But the computer's greatest application, Brumby said, may be as "a tool for peace in the world."
Conflict, she said, usually stems from a failure to communicate. "With the Internet, you can talk to people anywhere in the world," she said. "It's going to increase communications, and once you understand people, it makes it easier to deal with each other. Black versus white. Christian versus non-Christian. The computer will increase understanding."
But even those who are designing the computers of tomorrow are not so sure that will happen. Donald A. Norman, head of the research laboratory at Apple Computer in Cupertino, raises another possibility.
"Everybody predicts the computer will lead to world peace and better understanding," he said. "I say no, it will lead to better effectiveness of terrorists and counter-society groups.
"Suppose you have one or two people in your community who have weird views about the world," he said. "Normally, they would be completely ineffective. But [computer technology] allows all these people to find each other and communicate. So what would have been one or two harmless cranks can become thousands of people across the world who reinforce their own sickness."
And Norman considers himself a technology optimist.
There is no doubt that computers have had a profound impact on the workplace, making it quicker and easier to do everything from designing rockets to writing this article.
Even among technology skeptics polled by The Times, most acknowledge that the computer is an amazing machine.

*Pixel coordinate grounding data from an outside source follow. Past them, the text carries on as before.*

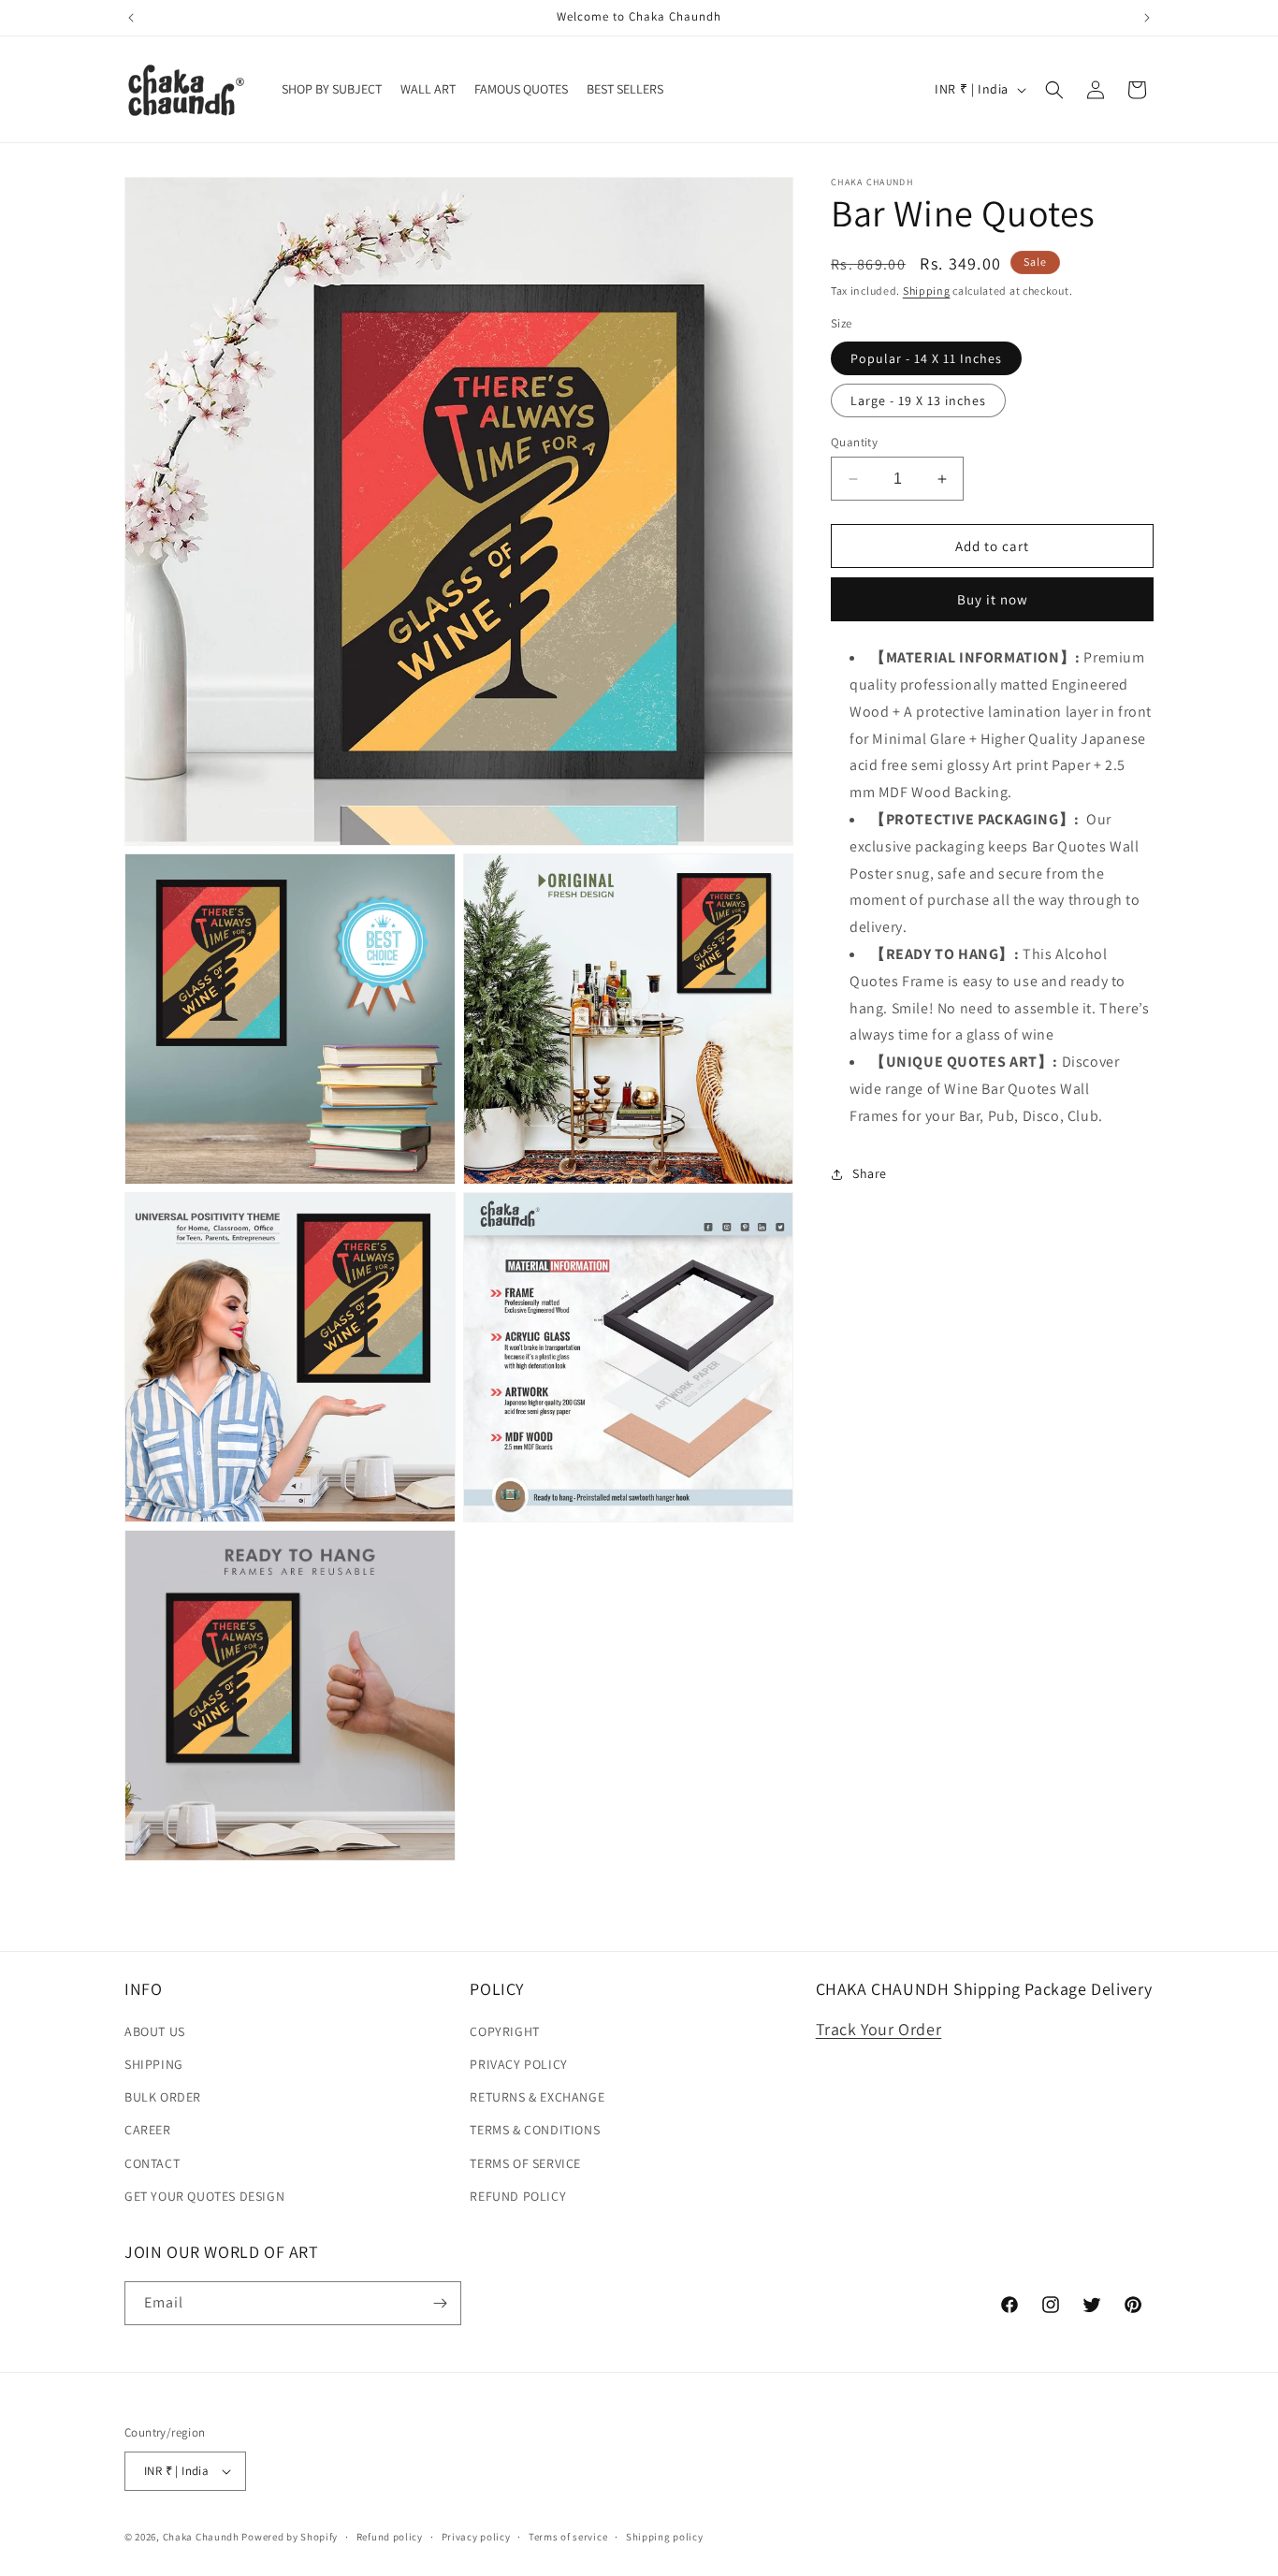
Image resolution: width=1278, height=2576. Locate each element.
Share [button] (869, 1173)
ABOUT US (154, 2031)
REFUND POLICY (518, 2196)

"I wouldn't give up my computer for the world," said Kathleen Travers, 39, a computer expert for the city of Los Angeles' Cultural Affairs Department. "I've written a couple of full-length books, and to be able to move a chapter and have it automatically renumber the pages, that is incredibly time-saving. It's a very valuable tool."
But in some ways, she said, the computer has made work less productive because e-mail, voice mail, pagers and other devices make communication so easy and immediate that they carry an endless stream of disruptions.
Few in the poll share these concerns. About half of those surveyed said computers and new telecommunications devices give them more free time, compared to 30% who said technology is stretching their workday. But when computer owners were asked what they use their machines for, 40% mentioned "job-related tasks."
Respondents brushed aside the notion that computers isolate people or eat into family time. Nearly half the respondents said they believe computers bring people and families closer together, even though the most common activities--work, word processing and personal finance--are rather solitary.
Perhaps one of the most telling poll responses came when computer users were asked how much they would miss their machines if they were taken away. About 20% said "some," and nearly two-thirds said "a lot."
Joe Lopez did not have his computer when the poll was conducted. In fact, he only recently found that necklace in the dumpster. But in the short time since then, the machine has already become a fixture in the Lopez household.
His 16-year-old daughter, Michelle, uses the computer for computer class homework and for writing school reports. Sometimes, Joe fires up their free trial subscription to America Online, and the whole family gathers around to watch.